(SHORT EXERCISE) Starting at the first line of the rows and ending at the line that contains "I will point(49,473).", output those lines as a Markdown table with the columns "Row No." and "Line Text". Leave out blank lines.

START

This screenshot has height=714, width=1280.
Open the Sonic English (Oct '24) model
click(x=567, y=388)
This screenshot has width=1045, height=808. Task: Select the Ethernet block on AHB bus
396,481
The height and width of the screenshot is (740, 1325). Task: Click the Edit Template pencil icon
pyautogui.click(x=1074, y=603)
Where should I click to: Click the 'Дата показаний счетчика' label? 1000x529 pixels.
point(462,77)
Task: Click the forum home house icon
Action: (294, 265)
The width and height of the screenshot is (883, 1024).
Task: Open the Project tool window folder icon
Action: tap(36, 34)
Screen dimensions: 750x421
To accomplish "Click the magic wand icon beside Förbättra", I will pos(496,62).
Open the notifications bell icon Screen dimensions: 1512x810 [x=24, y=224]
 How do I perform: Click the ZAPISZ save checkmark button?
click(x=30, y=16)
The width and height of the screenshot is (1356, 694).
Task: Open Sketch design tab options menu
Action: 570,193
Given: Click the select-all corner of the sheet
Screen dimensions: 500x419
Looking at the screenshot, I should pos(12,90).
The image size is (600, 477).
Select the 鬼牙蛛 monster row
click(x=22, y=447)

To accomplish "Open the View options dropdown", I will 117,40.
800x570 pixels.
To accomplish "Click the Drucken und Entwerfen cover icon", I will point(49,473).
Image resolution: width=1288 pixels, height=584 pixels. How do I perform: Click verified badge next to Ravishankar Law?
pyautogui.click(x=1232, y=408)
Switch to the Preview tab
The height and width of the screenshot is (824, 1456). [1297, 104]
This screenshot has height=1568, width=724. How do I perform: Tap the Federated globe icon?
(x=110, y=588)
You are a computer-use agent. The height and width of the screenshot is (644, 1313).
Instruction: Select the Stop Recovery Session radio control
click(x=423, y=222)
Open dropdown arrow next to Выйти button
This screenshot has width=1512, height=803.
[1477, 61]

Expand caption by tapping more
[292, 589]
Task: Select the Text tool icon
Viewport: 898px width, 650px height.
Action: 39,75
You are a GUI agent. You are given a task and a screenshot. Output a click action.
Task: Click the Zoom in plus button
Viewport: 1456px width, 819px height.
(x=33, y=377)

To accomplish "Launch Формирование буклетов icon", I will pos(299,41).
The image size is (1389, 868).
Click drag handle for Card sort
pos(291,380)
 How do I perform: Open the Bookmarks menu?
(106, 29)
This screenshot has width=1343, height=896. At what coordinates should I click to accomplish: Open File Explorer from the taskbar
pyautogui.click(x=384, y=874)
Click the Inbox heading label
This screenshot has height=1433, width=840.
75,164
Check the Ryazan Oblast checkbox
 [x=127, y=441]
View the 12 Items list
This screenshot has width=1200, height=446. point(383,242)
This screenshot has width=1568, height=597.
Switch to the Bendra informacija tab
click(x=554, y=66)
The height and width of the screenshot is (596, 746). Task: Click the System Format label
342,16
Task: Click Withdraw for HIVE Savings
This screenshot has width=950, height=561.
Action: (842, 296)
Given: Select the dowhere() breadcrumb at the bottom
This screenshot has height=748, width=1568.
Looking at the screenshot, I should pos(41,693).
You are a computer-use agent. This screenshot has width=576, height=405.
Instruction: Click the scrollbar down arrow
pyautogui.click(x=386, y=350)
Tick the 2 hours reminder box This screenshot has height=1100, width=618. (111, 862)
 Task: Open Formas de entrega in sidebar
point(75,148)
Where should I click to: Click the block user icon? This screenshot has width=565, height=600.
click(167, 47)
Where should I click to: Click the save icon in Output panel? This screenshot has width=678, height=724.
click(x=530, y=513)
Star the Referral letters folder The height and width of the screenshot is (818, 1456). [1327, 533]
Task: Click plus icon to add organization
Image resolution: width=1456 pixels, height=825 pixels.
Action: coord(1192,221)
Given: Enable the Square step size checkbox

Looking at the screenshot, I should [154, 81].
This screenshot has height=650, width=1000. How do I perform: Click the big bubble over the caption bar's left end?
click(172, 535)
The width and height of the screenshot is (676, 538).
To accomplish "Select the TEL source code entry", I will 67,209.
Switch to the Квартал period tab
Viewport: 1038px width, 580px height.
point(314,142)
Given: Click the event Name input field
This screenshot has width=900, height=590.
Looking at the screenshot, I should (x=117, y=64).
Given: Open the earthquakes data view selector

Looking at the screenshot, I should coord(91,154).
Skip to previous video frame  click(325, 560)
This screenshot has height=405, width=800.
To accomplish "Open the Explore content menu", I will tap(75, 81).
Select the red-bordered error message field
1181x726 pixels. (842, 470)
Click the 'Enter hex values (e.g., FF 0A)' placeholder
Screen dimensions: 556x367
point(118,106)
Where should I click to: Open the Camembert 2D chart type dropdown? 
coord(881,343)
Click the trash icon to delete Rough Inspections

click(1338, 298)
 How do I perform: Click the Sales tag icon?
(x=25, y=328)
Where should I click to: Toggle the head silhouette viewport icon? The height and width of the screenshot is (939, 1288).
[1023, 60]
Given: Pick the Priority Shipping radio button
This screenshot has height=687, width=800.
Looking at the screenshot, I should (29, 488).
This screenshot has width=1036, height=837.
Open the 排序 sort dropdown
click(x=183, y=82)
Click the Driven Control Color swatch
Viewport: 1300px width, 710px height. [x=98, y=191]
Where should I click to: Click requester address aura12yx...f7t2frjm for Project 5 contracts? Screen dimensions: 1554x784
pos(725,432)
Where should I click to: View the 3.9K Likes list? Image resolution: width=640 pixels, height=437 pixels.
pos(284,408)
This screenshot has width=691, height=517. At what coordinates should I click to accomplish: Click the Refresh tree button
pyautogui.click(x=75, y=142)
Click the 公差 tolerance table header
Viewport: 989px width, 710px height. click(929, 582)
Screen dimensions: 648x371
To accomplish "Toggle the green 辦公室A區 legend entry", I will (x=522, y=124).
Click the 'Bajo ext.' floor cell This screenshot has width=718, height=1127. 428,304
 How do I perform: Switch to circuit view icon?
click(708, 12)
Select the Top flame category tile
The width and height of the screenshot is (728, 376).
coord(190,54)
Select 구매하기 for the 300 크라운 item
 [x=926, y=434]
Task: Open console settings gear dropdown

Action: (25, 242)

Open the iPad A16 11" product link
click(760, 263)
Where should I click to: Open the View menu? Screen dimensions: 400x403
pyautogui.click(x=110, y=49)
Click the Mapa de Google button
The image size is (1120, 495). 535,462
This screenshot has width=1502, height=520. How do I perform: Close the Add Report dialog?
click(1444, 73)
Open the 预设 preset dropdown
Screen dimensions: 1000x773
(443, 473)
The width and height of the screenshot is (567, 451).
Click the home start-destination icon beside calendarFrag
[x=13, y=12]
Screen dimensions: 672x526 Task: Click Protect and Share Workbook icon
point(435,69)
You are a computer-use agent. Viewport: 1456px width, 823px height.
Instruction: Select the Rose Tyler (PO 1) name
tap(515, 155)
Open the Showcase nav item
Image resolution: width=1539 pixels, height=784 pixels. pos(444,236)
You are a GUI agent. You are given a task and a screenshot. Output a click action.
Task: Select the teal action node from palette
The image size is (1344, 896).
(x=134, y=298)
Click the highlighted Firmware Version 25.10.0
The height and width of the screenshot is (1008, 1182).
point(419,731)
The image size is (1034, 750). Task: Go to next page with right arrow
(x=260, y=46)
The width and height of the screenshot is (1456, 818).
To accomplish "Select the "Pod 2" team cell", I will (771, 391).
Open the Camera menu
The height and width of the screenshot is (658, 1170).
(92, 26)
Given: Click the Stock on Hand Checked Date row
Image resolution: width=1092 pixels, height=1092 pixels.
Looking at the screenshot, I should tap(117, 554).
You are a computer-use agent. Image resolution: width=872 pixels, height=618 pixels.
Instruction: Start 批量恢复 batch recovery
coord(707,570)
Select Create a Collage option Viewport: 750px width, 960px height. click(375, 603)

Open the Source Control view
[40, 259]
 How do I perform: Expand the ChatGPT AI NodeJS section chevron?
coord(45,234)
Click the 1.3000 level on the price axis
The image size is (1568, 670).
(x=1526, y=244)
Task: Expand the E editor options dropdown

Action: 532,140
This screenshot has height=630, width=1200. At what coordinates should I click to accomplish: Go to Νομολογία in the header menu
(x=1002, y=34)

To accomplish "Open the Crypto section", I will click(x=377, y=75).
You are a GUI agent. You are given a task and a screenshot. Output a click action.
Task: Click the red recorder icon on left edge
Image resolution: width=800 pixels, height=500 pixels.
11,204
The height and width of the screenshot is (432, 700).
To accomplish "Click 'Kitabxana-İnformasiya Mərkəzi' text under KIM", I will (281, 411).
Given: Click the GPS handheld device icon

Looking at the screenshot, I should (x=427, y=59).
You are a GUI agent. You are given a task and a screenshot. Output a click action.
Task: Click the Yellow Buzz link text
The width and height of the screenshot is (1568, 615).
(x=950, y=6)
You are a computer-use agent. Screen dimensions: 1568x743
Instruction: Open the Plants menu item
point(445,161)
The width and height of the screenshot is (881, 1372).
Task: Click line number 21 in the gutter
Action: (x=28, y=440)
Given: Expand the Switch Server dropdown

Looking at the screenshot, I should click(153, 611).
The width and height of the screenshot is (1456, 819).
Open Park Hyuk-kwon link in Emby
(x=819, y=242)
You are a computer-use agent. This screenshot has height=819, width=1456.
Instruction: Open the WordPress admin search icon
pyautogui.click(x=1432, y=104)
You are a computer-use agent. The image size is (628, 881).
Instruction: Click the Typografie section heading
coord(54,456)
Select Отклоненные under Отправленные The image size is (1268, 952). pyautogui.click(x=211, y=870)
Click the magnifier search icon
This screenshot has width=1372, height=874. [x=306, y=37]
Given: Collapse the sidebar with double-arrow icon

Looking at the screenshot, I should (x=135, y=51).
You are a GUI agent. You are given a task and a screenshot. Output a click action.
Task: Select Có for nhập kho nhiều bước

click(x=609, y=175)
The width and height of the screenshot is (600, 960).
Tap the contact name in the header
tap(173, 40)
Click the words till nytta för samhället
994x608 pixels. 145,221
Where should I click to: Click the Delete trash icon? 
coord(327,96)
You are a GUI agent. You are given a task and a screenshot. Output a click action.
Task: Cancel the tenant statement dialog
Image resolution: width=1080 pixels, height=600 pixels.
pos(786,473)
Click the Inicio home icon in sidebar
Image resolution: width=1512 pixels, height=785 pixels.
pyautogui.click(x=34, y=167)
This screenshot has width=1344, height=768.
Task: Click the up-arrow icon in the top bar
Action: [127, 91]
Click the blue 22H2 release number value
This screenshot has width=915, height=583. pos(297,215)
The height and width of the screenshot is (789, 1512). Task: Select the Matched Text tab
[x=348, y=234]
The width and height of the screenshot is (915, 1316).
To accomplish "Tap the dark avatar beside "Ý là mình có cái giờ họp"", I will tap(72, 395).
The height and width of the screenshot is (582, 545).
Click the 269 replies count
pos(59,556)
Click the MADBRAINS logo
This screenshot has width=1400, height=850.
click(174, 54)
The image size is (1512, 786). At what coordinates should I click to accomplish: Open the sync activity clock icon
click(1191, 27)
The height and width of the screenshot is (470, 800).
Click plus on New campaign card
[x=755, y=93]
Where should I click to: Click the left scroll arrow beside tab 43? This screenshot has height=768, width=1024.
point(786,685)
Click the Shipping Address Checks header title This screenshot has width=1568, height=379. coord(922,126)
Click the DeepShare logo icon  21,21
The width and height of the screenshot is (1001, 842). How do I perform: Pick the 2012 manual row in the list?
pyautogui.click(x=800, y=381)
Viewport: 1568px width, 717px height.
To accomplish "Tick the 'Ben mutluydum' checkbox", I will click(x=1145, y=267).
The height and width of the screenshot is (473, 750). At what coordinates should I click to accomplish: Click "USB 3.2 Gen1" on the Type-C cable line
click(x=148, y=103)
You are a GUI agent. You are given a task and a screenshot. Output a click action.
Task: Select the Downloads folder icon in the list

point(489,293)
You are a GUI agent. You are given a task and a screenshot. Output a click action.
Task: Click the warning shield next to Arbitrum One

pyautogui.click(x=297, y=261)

END

(TASK RESPONSE)
| Row No. | Line Text |
|---|---|
| 1 | This screenshot has height=714, width=1280. |
| 2 | Open the Sonic English (Oct '24) model |
| 3 | click(x=567, y=388) |
| 4 | This screenshot has width=1045, height=808. Task: Select the Ethernet block on AHB bus |
| 5 | 396,481 |
| 6 | The height and width of the screenshot is (740, 1325). Task: Click the Edit Template pencil icon |
| 7 | pyautogui.click(x=1074, y=603) |
| 8 | Where should I click to: Click the 'Дата показаний счетчика' label? 1000x529 pixels. |
| 9 | point(462,77) |
| 10 | Task: Click the forum home house icon |
| 11 | Action: (294, 265) |
| 12 | The width and height of the screenshot is (883, 1024). |
| 13 | Task: Open the Project tool window folder icon |
| 14 | Action: tap(36, 34) |
| 15 | Screen dimensions: 750x421 |
| 16 | To accomplish "Click the magic wand icon beside Förbättra", I will pos(496,62). |
| 17 | Open the notifications bell icon Screen dimensions: 1512x810 [x=24, y=224] |
| 18 |  How do I perform: Click the ZAPISZ save checkmark button? |
| 19 | click(x=30, y=16) |
| 20 | The width and height of the screenshot is (1356, 694). |
| 21 | Task: Open Sketch design tab options menu |
| 22 | Action: 570,193 |
| 23 | Given: Click the select-all corner of the sheet |
| 24 | Screen dimensions: 500x419 |
| 25 | Looking at the screenshot, I should pos(12,90). |
| 26 | The image size is (600, 477). |
| 27 | Select the 鬼牙蛛 monster row |
| 28 | click(x=22, y=447) |
| 29 | To accomplish "Open the View options dropdown", I will 117,40. |
| 30 | 800x570 pixels. |
| 31 | To accomplish "Click the Drucken und Entwerfen cover icon", I will point(49,473). |